▶ _Problem statement_: Write the entries below out again exactly; any picture in them stays out.

[Items from a dataset]
####################

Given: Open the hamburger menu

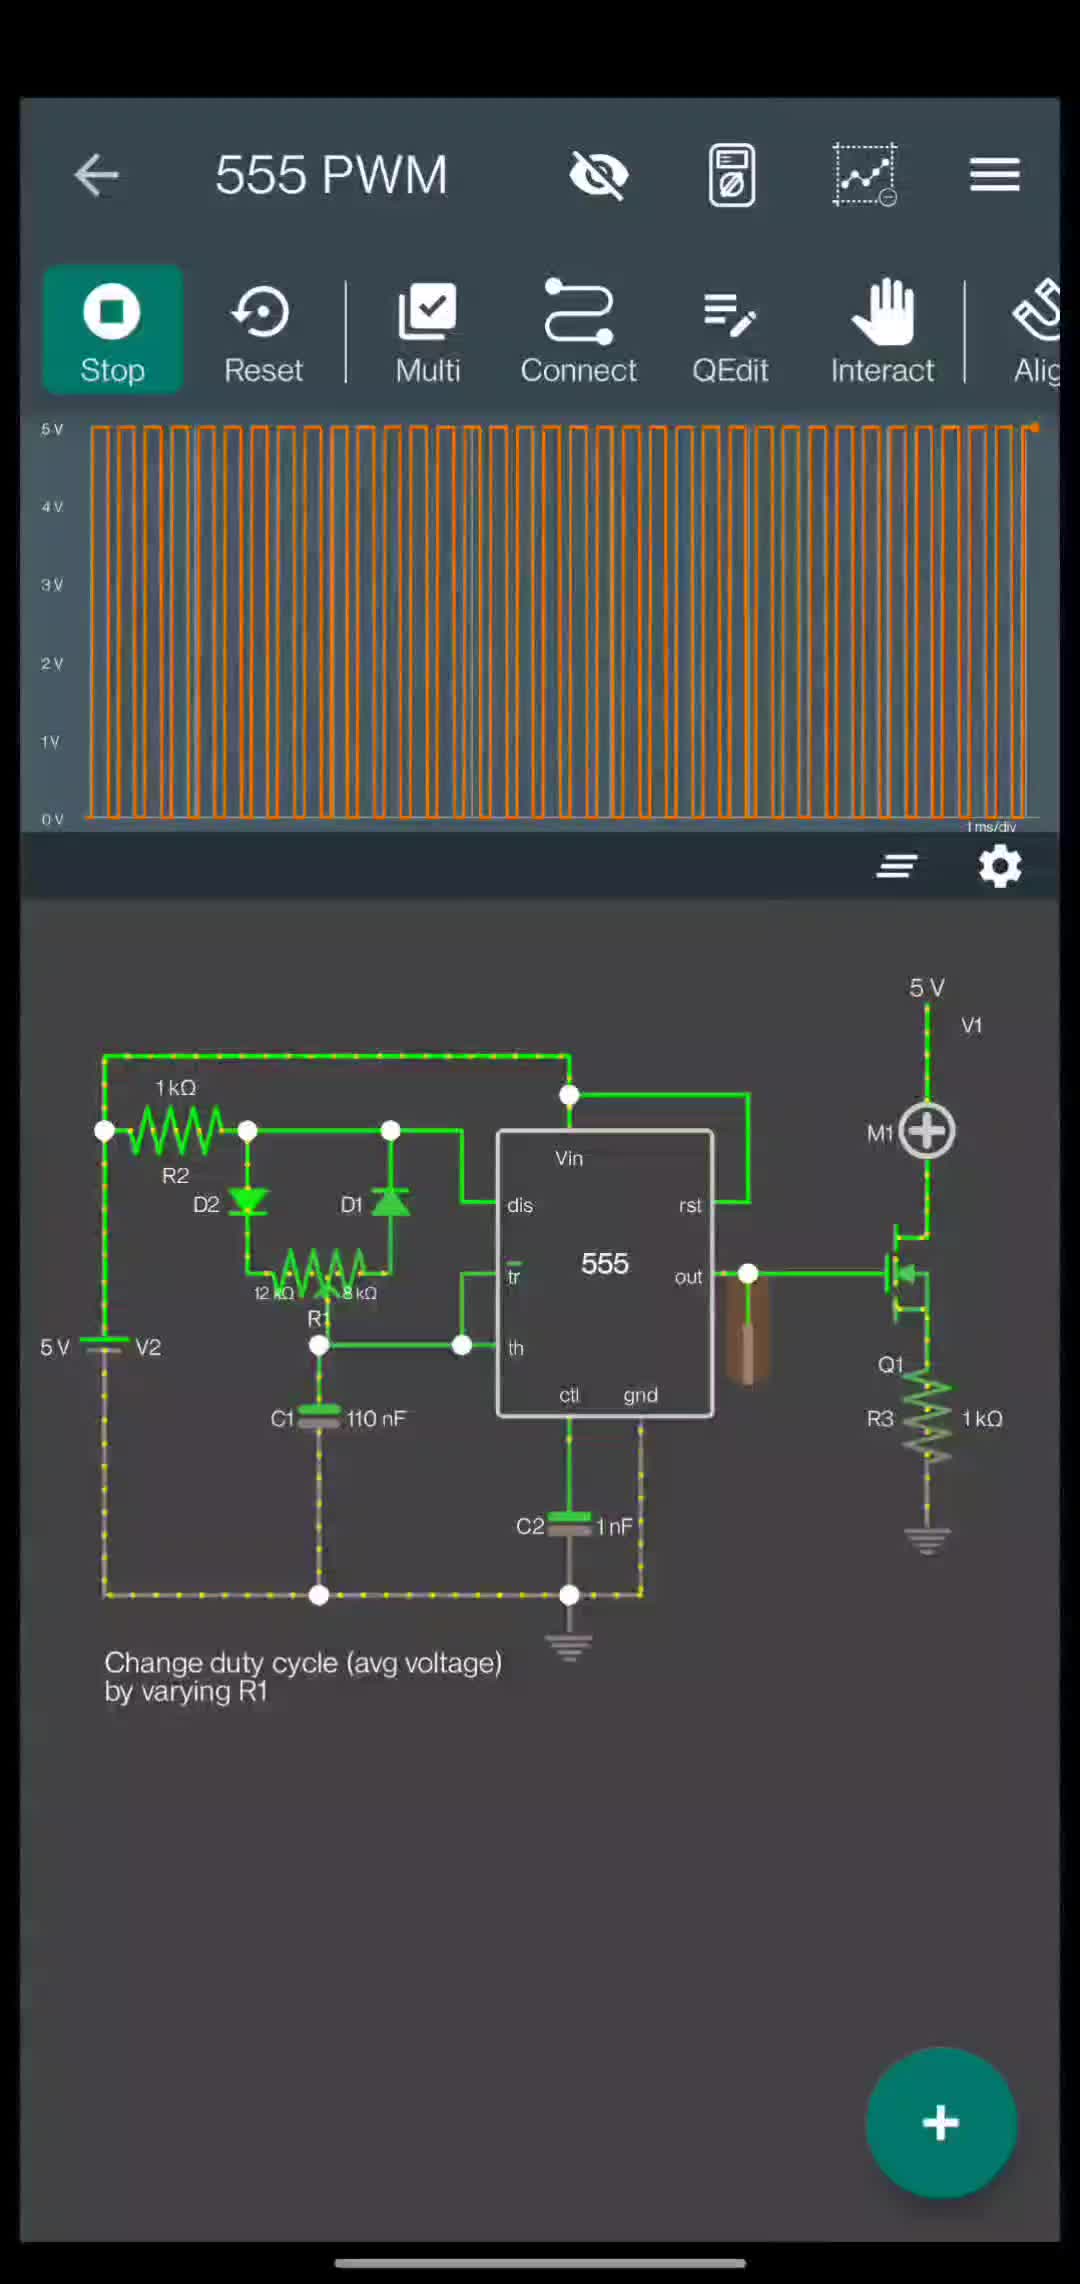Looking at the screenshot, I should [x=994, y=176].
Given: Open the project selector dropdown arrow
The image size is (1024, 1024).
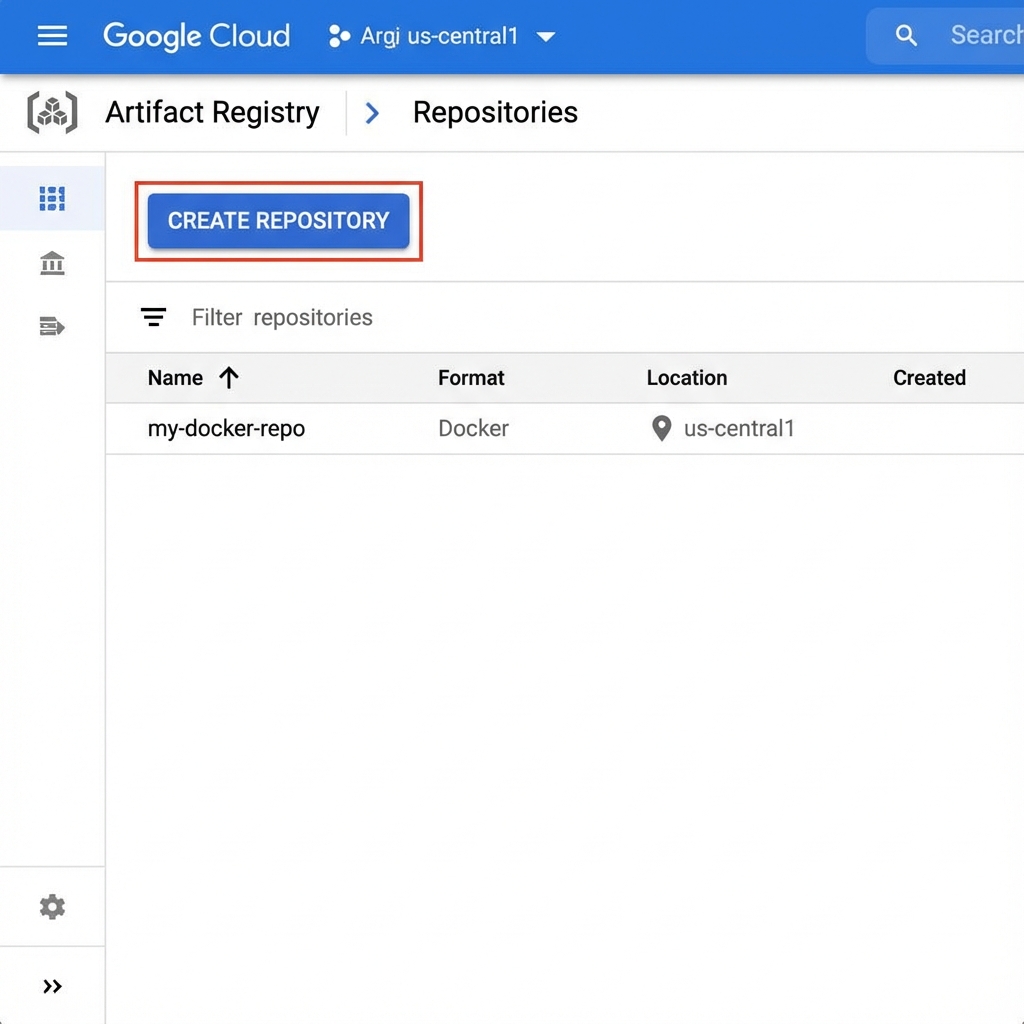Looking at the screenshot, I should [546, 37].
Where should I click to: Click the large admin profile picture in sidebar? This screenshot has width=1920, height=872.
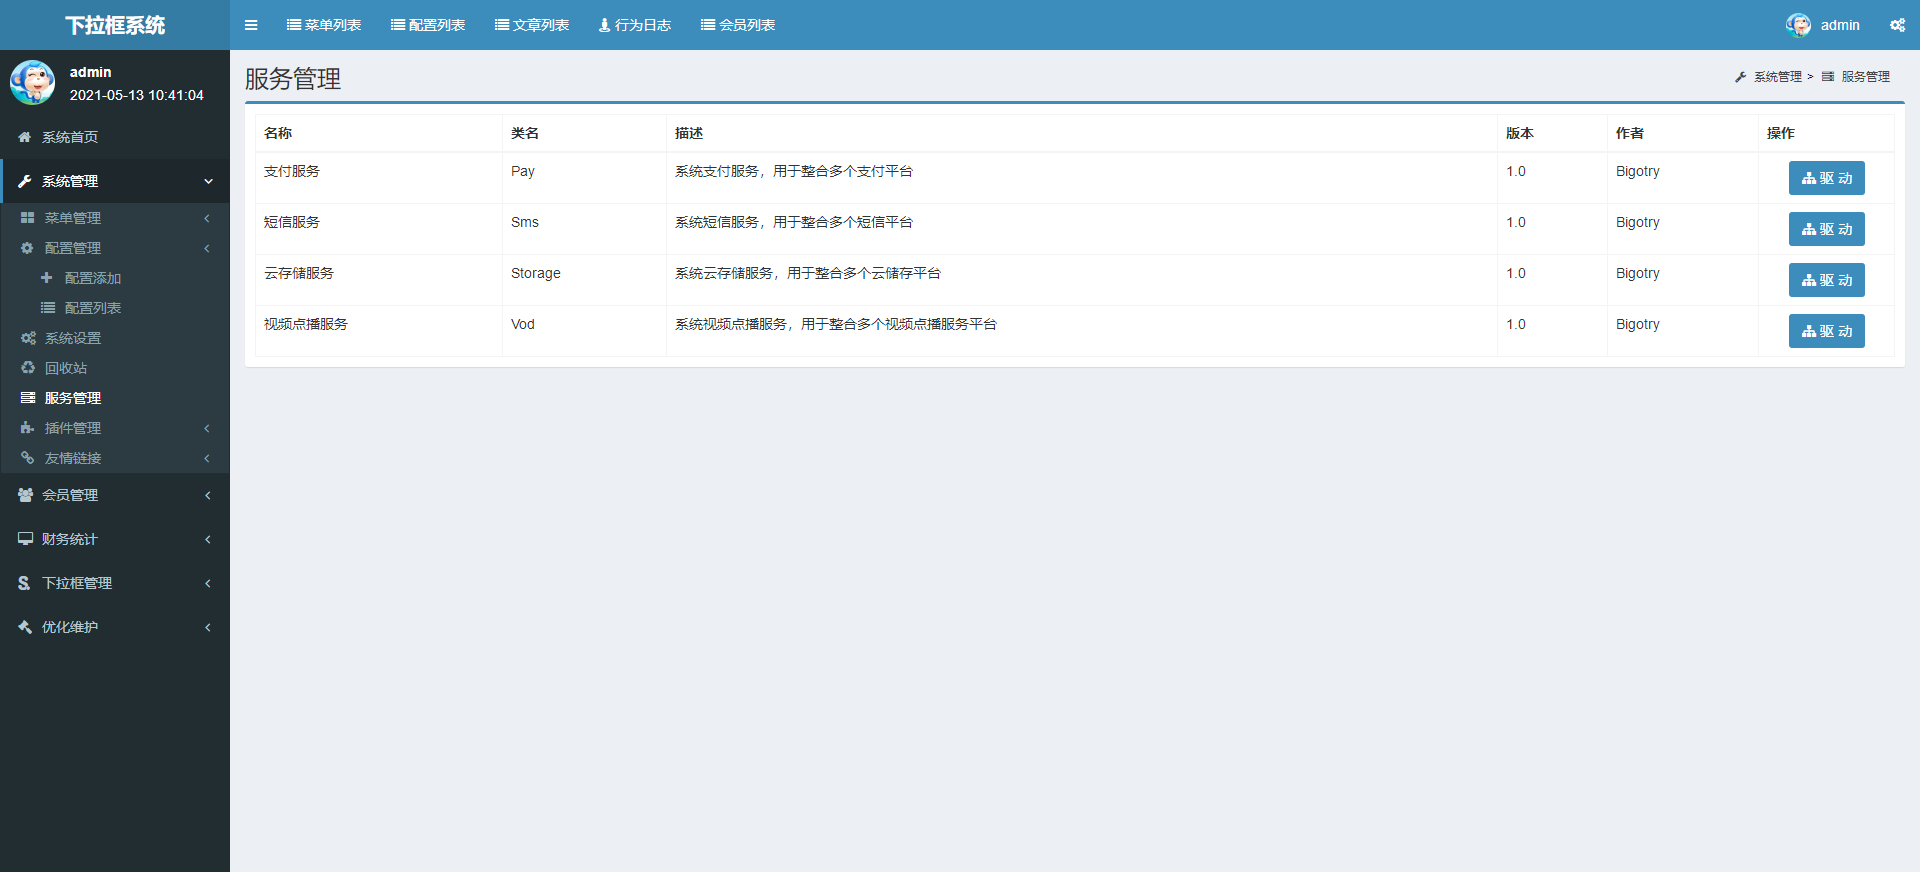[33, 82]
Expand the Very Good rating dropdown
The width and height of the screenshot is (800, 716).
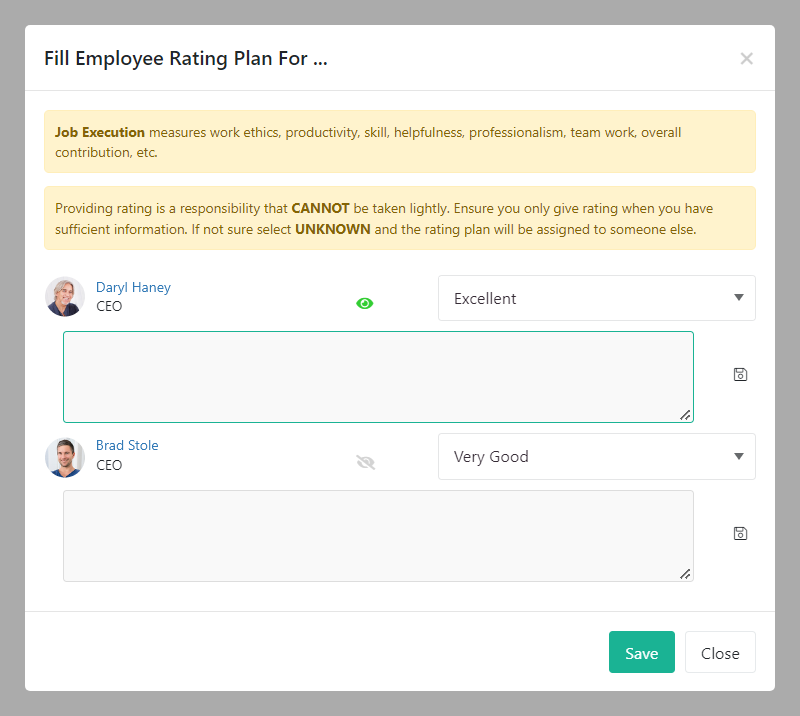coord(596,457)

####################

▶ _Exercise result_:
Given: Open the hamburger menu

Looking at the screenshot, I should [x=994, y=176].
Given: Open the project selector dropdown arrow
The image size is (1024, 1024).
Looking at the screenshot, I should [546, 37].
Where should I click to: Click the large admin profile picture in sidebar? This screenshot has width=1920, height=872.
[33, 82]
Expand the Very Good rating dropdown
The width and height of the screenshot is (800, 716).
coord(596,457)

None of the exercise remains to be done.